Prompt - Once you reach the line with "Click the Имя датчика label", transcribe it and every line after it to the end of the records, exactly, but not the pictures.

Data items

_ _ _ _

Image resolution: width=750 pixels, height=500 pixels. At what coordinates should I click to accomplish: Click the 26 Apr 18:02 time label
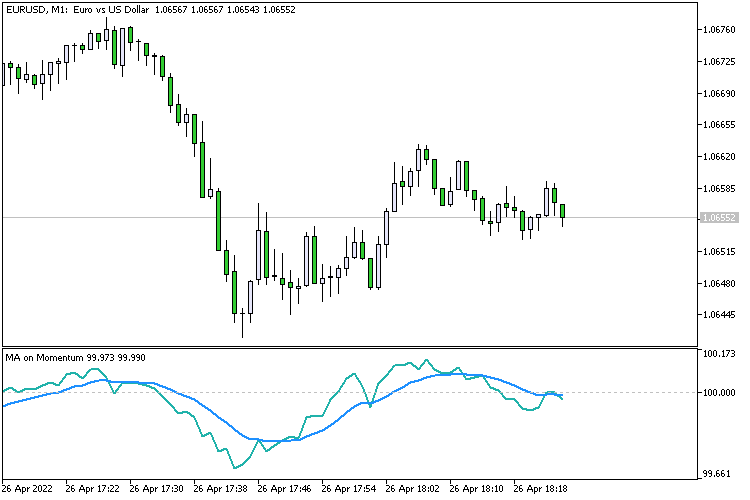[412, 489]
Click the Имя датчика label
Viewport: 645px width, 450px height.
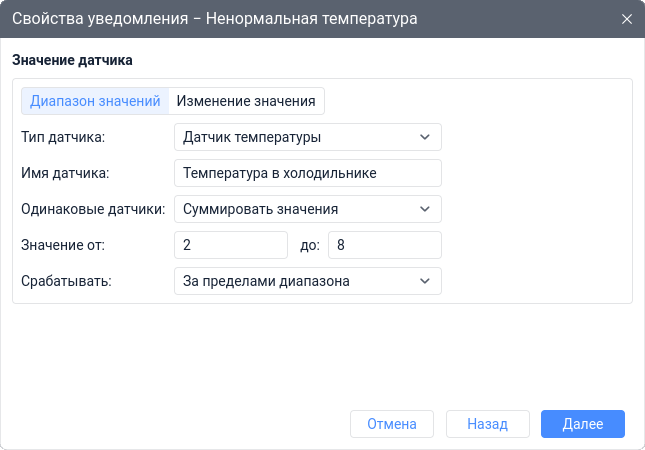[65, 173]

_ _ _ _

Solution to the problem -
Click the Имя датчика label
Viewport: 645px width, 450px height.
[65, 173]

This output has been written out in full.